Todos estos datos reflejan una realidad aun peor: un residente suizo comió menos de 10kg de chocolate en un año. Más precisamente, el promedio es de 9,9kg por persona, un nivel que no se veía desde 1982.

Lindt y Spüngli informó grandes caídas en sus ventas

El dato es alarmante y a la vez curioso, teniendo en cuenta que la cuarentena obligó a los suizos a quedarse en su casa. El estrés por el aislamiento no provocó una tendencia generalizada hacia un aumento en el consumo, aunque sí una suba en la venta de productos crudos como la masa de chocolate que suelen utilizar los chocolateros, panaderías y pastelería. En resumen, los suizos dejaron de comprar chocolate para hacerse el propio.

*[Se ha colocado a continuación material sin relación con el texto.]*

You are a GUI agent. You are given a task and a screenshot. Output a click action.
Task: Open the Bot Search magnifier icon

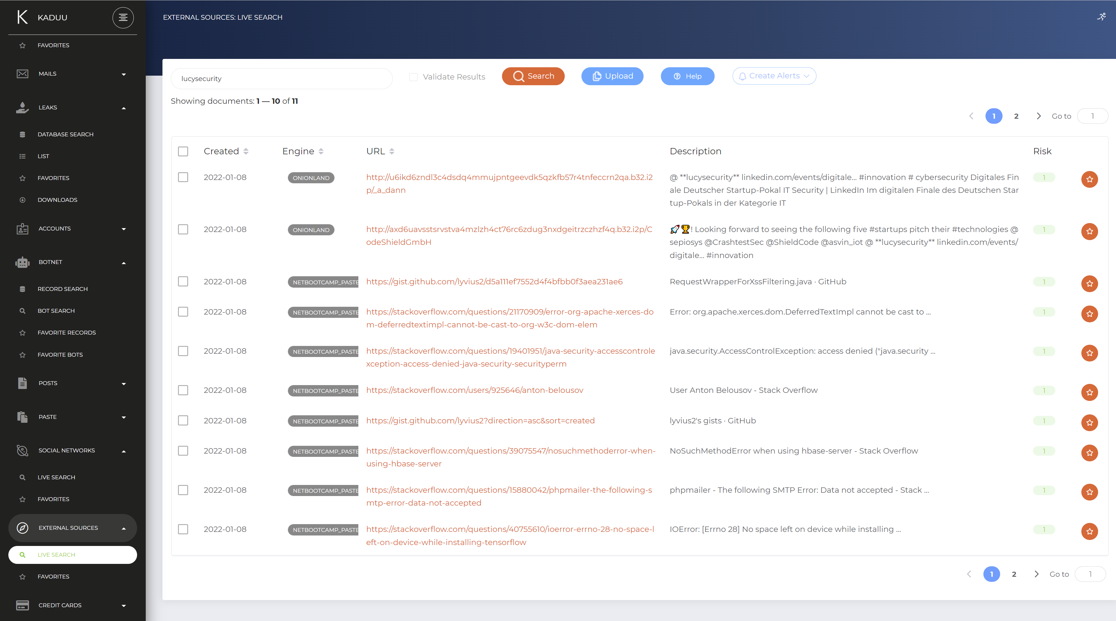tap(22, 311)
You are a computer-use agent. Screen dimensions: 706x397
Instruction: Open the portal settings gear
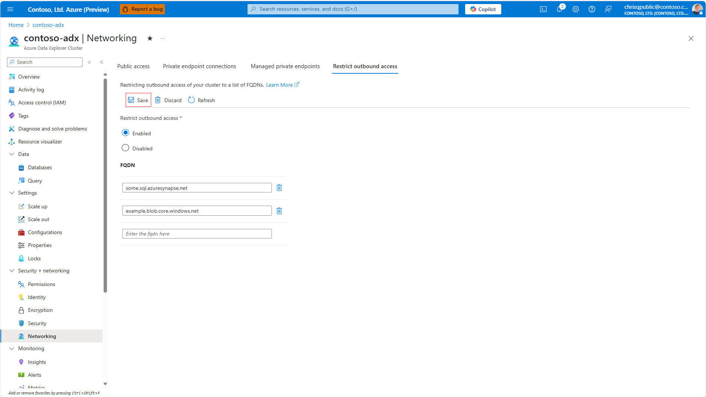point(576,9)
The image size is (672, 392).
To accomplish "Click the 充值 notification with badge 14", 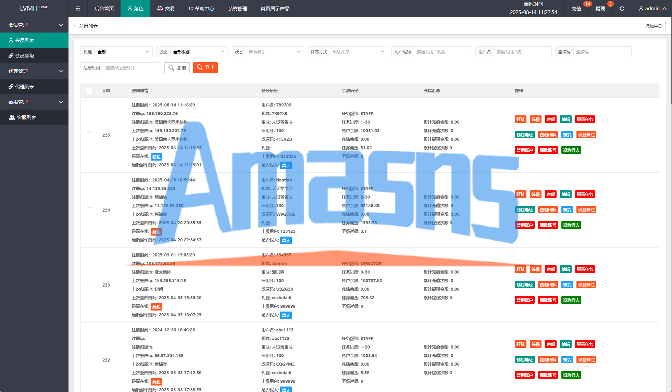I will [576, 9].
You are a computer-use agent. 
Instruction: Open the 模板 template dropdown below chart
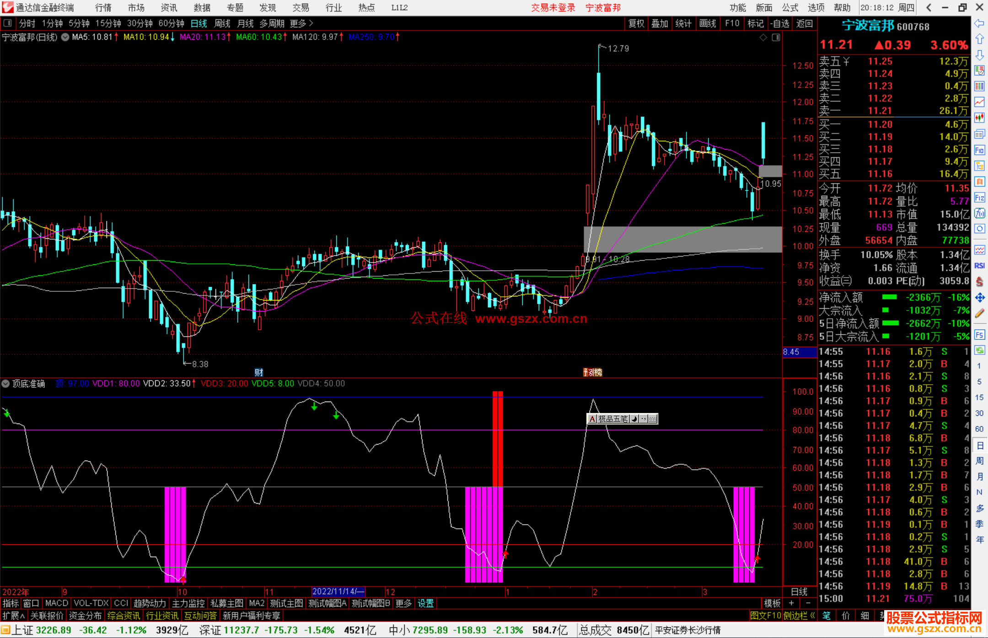(773, 603)
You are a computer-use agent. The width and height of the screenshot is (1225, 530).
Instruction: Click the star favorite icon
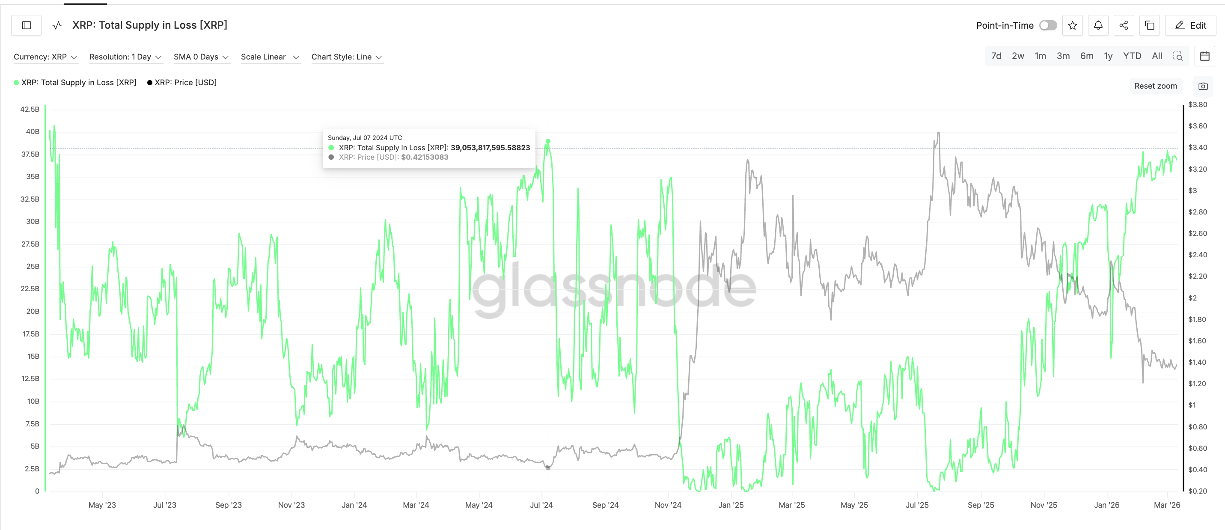pos(1072,25)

Sin embargo, según el director de Chocosuisse, Urs Furrer, la caída del consumo por persona tiene una fuerte relación con los turistas extranjeros, que tienden a inclinar la balanza del consumo. El directivo explicó a AFP que para calcular el consumo de chocolate per cápita se dividen los volúmenes vendidos por el número de habitantes. De esta manera, la cifra final es engañosa, ya que uno de los souvenirs más comprado por los turistas en "el país del chocolate" es, justamente, el chocolate.

"Sería imposible calcular el consumo exacto de los residentes porque, en las tiendas, los vendedores no saben si su cliente vive en Suiza o es un turista", resaltó Furrer.

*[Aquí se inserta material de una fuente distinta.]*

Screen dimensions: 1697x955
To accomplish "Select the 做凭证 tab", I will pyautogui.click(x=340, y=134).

Muchas personas prefirieron hacer chocolate en sus casas

La caída del turismo es, entonces, parte del problema. Pero no todo. "El consumo también se redujo en áreas que suelen estar abarrotadas de transeúntes, como las estaciones de tren y el centro de las ciudades", añadió Furrer, que remarcó que el chocolate era a menudo una compra impulsiva por parte de personas en movimiento.

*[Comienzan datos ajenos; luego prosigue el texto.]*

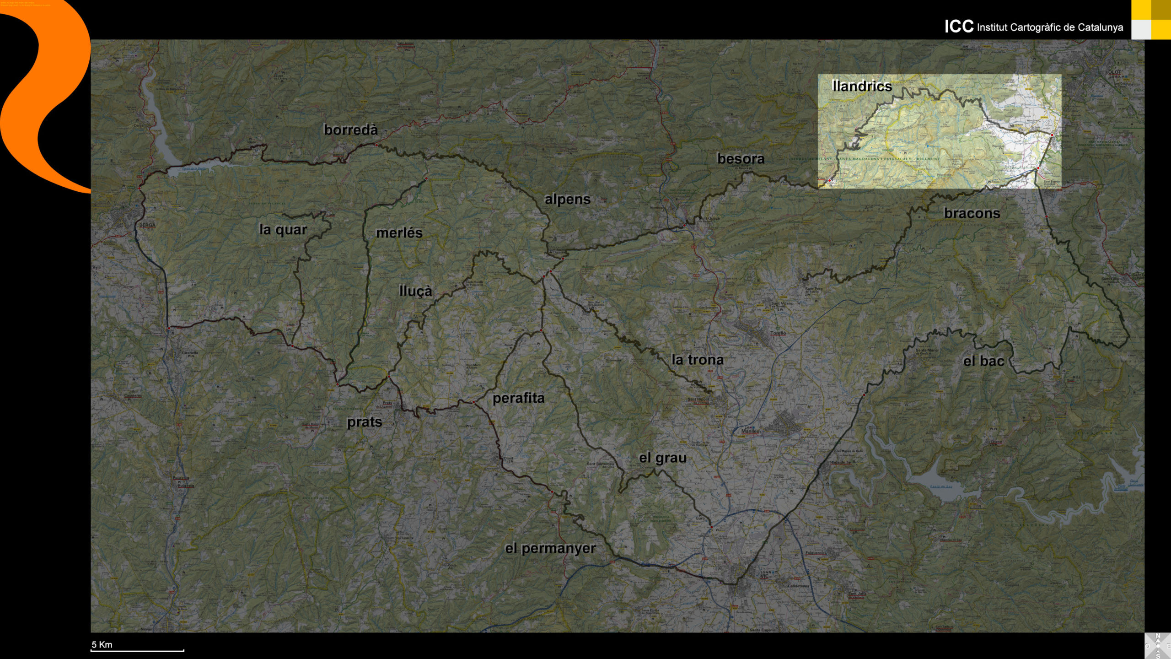
Task: Click the yellow squares emblem in corner
Action: click(x=1151, y=20)
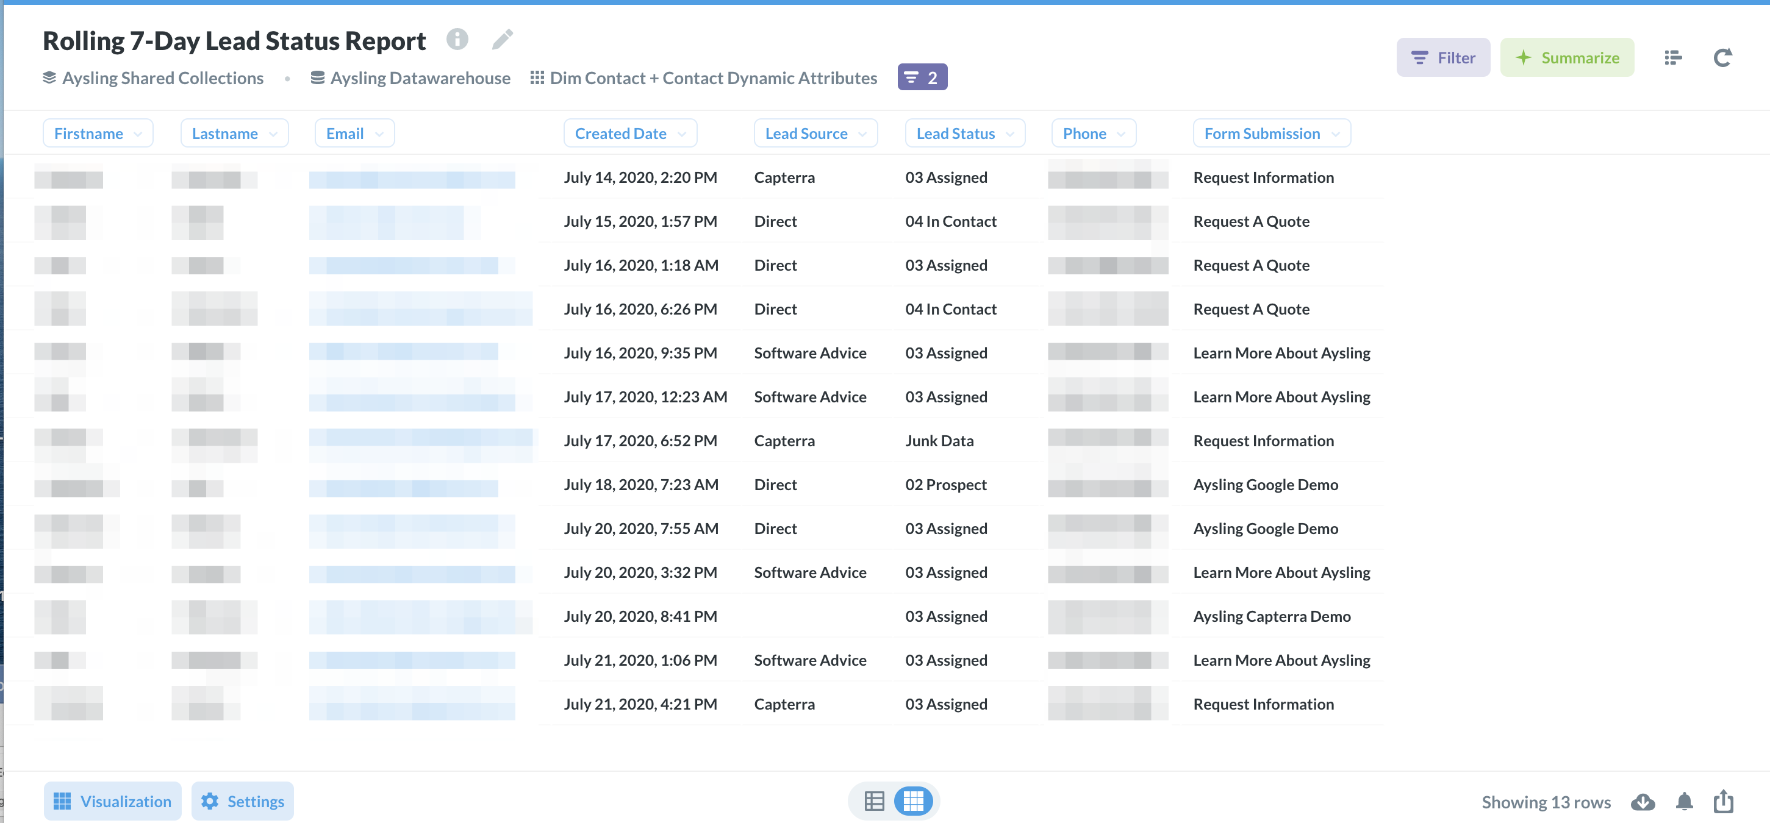
Task: Click the info icon beside report title
Action: click(457, 39)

Por otra parte, el distanciamiento social también tuvo efectos. Los enamorados y las familias dejaron de comprar el clásico regalo de las cajas de bombones porque, según Furrer, su venta también disminuyó.

En la célebre película "El abogado del diablo", con Al Pacino y Keanu Reeves, el personaje John Milton, que es el mismísimo Satanás, dice: “Bioquímicamente, el amor es igual que comer grandes cantidades de chocolate”. Si Suiza se guiara por John Milton, entonces la pandemia hizo que no solo el consumo de chocolate baje sino que, tristemente, el amor suizo también se encuentre en una decepcionante caída.